Robert Mathis has resided in the post-season for all but one year since 2003. He tasted the sweetest success (Super Bowl XLI win over Chicago) and most bitter taste (Super Bowl XLIV loss to New Orleans) the game can offer.
The six-time Pro Bowler wants to avoid that game again because he has bigger goals in mind.
"We want to win a Super Bowl, point blank, period," said Mathis. "Getting to the playoffs is an accomplishment, but that's not what we signed up for. We signed up for New York. That's our goal."
Donald Brown was a member of that Super Bowl losing Colts team, and he says winning that game is the only real reason to play. It is a philosophy shared by many Colts, who know the only way to accomplish it is by executing on Saturday.
Thirty-four Colts have been in the playoffs before. Among the 19 who have not are 10 rookies who are about to feel the increased intensity of elimination football.
Only five of Redding's 165 career games have come in the post-season, and he wants those younger players to know how special this opportunity is.
"How many injuries we had this year? How many guys we've seen coming in and out these doors? You never know if you have tomorrow," said Redding. "Take advantage of right now and make the most of it as a young guy because you may not have next year.
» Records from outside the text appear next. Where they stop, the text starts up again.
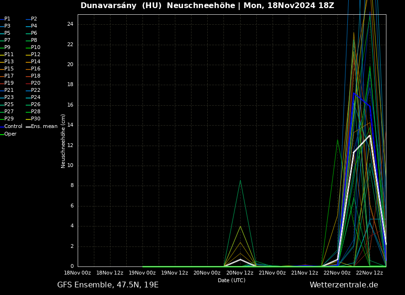Select the Ens. mean legend entry
405x295 pixels.
pos(44,127)
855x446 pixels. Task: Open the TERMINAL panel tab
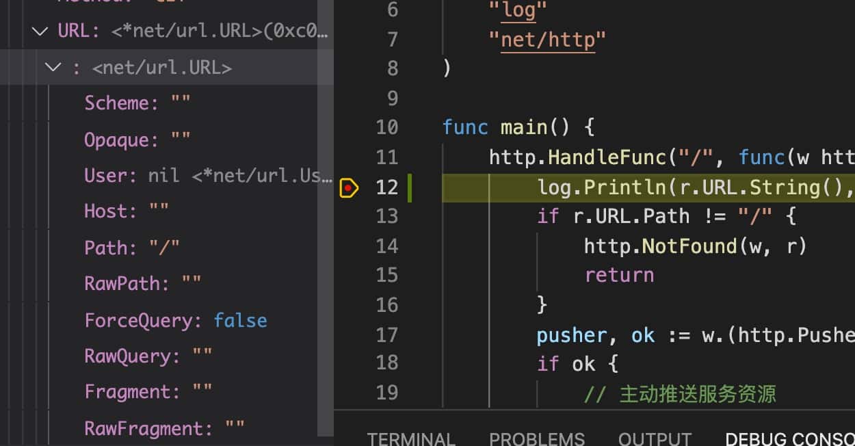411,438
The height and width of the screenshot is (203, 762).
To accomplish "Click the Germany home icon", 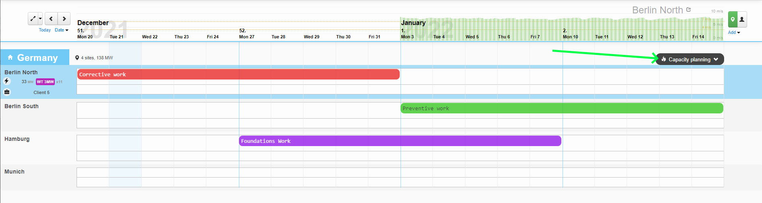I will 10,58.
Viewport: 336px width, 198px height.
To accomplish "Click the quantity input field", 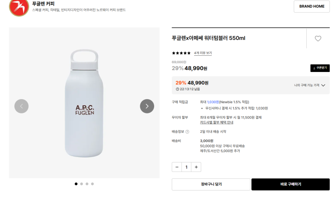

"The first six years, I couldn't sniff the playoffs, couldn't even think about it. Being able to say I've been in the playoffs for the last four years, it's amazing."
Redding accompanied the Ravens twice past the Wild Card round, then had Baltimore end the Colts' chances last year.
The rock for Indianapolis went to the bottom of the hill. It has been pushed back to the same spot as 51 weeks ago. Redding wants his teammates to notice the moment and define 2013 differently.
"It's an appreciation whether you're a rookie or an 11-year vet," said Redding. "To be in the playoffs is something special. It's something hard to do. It's very hard to win in this league consistently.
"All the things that we've done have got us to this point. We're happy, but we're not satisfied. There is still work to be done."
REDDING TALKS MEETING – Colts players met during the second half of the season about finishing strongly, being accountable and performing the roles each had on the team. It was a productive session different in nature than what some "players meetings" have meant on other teams.
"It was an important moment for us as a defensive unit, and the results are where they are now. We finished December strong," said Redding. "It was basically just coming together, putting things out on the table as a unit. Get anything that's going to hold us back from achieving our goal out in the open and, 'Let's talk about it, let's hash it out and let's get to playing football fun and together as a unit.' That's what we did."